Association among expression of SPARC, MMP-2, and intergrin β1

Ninety-seven gastric cancer cases had a low expression of SPARC and MMP-2 simultaneously. Two hundred and seven gastric cancer cases had a high expression of SPARC and MMP-2 at the same time. There was a significant correlation between SPARC and MMP-2 (r = 0.391, P = 0.000; Table 1). One hundred and sixty-three gastric cancer cases had a low expression of SPARC and intergrin β1 simultaneously, and 161 gastric cancer cases had a high expression of SPARC and intergrin β1 at the same time. There was significant correlation between SPARC and intergrin β1 (r = 0.502; P = 0.000; Table 1).

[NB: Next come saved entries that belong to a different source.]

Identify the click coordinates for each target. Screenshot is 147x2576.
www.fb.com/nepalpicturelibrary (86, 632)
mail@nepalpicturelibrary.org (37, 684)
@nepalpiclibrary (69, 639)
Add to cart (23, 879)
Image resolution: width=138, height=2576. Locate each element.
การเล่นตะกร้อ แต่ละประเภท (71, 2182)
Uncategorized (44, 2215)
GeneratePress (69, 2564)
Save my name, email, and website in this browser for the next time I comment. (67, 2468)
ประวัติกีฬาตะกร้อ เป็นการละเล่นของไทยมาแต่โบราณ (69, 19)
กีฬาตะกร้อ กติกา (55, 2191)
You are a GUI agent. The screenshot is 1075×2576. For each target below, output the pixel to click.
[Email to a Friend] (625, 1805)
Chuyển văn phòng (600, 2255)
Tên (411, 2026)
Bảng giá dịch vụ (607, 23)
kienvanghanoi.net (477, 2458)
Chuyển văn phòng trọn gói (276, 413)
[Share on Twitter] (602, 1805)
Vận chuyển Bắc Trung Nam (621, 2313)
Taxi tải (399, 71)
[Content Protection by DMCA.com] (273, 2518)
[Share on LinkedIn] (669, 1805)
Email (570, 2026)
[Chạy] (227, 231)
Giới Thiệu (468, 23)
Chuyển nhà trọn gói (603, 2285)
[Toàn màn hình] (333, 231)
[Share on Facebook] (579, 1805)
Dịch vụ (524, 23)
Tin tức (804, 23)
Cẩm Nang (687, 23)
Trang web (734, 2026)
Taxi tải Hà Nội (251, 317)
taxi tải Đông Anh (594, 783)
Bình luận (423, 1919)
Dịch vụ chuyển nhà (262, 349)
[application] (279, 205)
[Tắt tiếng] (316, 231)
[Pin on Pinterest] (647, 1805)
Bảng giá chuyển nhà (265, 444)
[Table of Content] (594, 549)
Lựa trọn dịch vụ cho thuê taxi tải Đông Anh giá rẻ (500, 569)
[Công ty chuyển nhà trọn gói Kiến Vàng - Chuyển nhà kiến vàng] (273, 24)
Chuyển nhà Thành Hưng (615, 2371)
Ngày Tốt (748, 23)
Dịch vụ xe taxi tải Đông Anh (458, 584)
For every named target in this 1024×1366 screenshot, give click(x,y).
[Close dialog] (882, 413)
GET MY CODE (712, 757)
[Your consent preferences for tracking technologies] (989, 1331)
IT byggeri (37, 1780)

Correlation between SPARC, MMP-2, intergrin β1 expression and patient prognosis

In stages I, II, and III, the 5-year survival rate of patients with a high expression of SPARC were significantly lower than those in patients with low expression. In stage I, the cumulative 5-year survival rate was 91.4% in the low SPARC protein expression group but was only 65.0% in the high expression group (P = 0.002). In stage I, the cumulative 5-year survival rate was 69.1% in the low SPARC protein expression group but was only 50.0% in the high expression group (P = 0.04). In stage III, the cumulative 5-year survival rate was 29.4% in the low SPARC protein expression group but was only 15.6% in the high expression group. In stage IV, the expression of SPARC did not correlate with the 5-year survival rate. The cumulative 5-year survival rate was 0 in the low SPARC protein expression group but was only 3.3% in the high expression group in stage IV (P = 0.82). The cumulative 5-year survival rate of patients with a simultaneously high expression of SPARC, MMP-2, and intergrin β1 were significantly lower than those in patients with simultaneously low expression (P < 0.05; Fig. 5).

Fig. 5.

Kaplan-Meier curves with univariate analyses (log-rank) for patients with simultaneously low SPARC, MMP-2, and intergrin β1 expression versus high SPARC expression tumors in all gastric cancer. The cumulative 5-y survival rate was 73.1% in the low SPARC, MMP-2, and intergrin β1 protein expression group but was only 35.3% in the high expression group (P < 0.05).

Fig. 5.

Kaplan-Meier curves with univariate analyses (log-rank) for patients with simultaneously low SPARC, MMP-2, and intergrin β1 expression versus high SPARC expression tumors in all gastric cancer. The cumulative 5-y survival rate was 73.1% in the low SPARC, MMP-2, and intergrin β1 protein expression group but was only 35.3% in the high expression group (P < 0.05).

Close modal

Overexpression of the SPARC gene was observed in human gastric cancer. However, high levels of SPARC often correlate with enhanced invasion, metastasis, and poor prognosis (13, 2729). The possible clinical significance of SPARC has remained unclear in gastric cancer patients. Therefore, we used immunohistochemical techniques to examine the relationships between SPARC expression and the clinicopathologic characteristics of patients with gastric cancer.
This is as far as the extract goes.